I suppose when we're talking about no-show coachings or "I forgot my chequebook" crap, you could argue that they're examples of the usual plight of the freelancer. But how can pianists protect themselves from having their income decimated by others' disorganization? Perhaps a solution is to insist that singers send a deposit in advance for their coachings, and refuse to play that audition or that Rich Person's party until you get paid first. But here's the thing: no clients will do that. It's unfortunately true that if I suddenly started charging for coachings that are no-shows or same-day cancellations, I'd quickly develop a reputation of being a miserly, money-hungry coach who's not interested in making music. I also just won't see the money, because any singer who no-shows without explanation is also going to go AWOL when you ask for compensation. I could demand that Some Company or Rich Person pay me for his party before my hands touch the piano; I can demand all I want, but if they choose not to pay in advance, I'm out of luck. I either refuse to play the gig (and lose the fee), or I slink over to the piano and take my place as the grossly overqualified "help".
I’m willing to give the benefit of the doubt to some of this Companies and People, often because they’re unfamiliar with how the pianist’s business is ideally run. But more commonly, your superiors come from an artistic background themselves. This means that they should know the value of a pianist. (I'll give them a hint: it's the same value as everyone else that helps put that opera together.) So if these people make a mockery of your schedule and make oversights that cost you money, they're either doing it because they forgot to do a better job, or they don't care. Both are absolutely, utterly unacceptable.
And why do pianists put up with it? Because we can't afford not to. Sure, we're thanked profusely (even publicly!) for our extra work. When we save the day by sight-reading like a monster for a masterclass, we're momentarily everyone's hero. But that's not good enough. Again, in no other industry would you dream of asking a trained professional to do work that wasn't on their contract, for which you have no intent of paying them.

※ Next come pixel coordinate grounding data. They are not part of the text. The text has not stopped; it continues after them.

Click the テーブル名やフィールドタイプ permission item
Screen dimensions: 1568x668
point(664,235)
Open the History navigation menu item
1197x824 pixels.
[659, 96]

So, pianists, I implore you: stop it. Stop playing the band-aid. Stop running in to save the day because other people are disorganized. Don't play that gig until you're paid (like most other services!). I know I just said that pianists can't be too picky with their gigs. But en masse, we could really make a point. Could you imagine if we stuck to the wording of our contract the way other independent contractors do? If we boycotted that forgetful singer's audition? If we refused to schedule a coaching until we're paid upfront?

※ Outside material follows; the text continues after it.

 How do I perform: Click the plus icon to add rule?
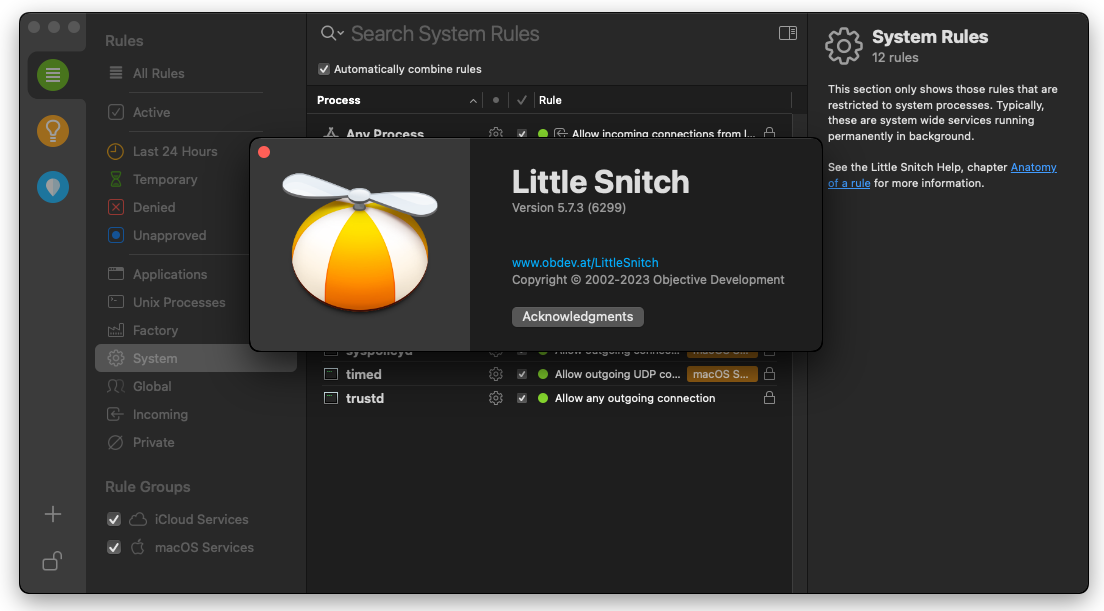pos(53,514)
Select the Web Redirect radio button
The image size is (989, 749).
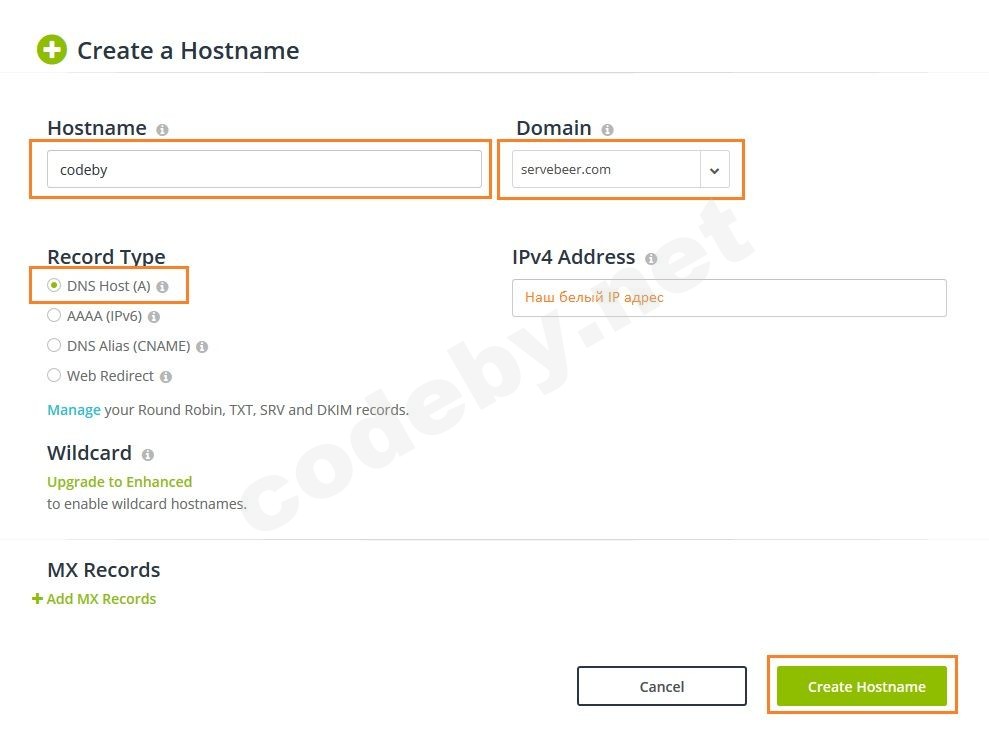tap(54, 376)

I'm being slightly sensationalist in my tone, sure. But only because we have to be our own union. We cannot have a fluctuating income because so many of our clients are flakey by nature (yes, I'll stereotype artists for a second). Fellow pianists, you know as well as I do that if we were all to go on strike, the opera industry would freak out.
If you're like me, you love this industry despite all of the above. I know you do. But remember that you're more than valuable, pianists. You're vital. Remind your colleagues of that with the only leverage you have: your ten fingers.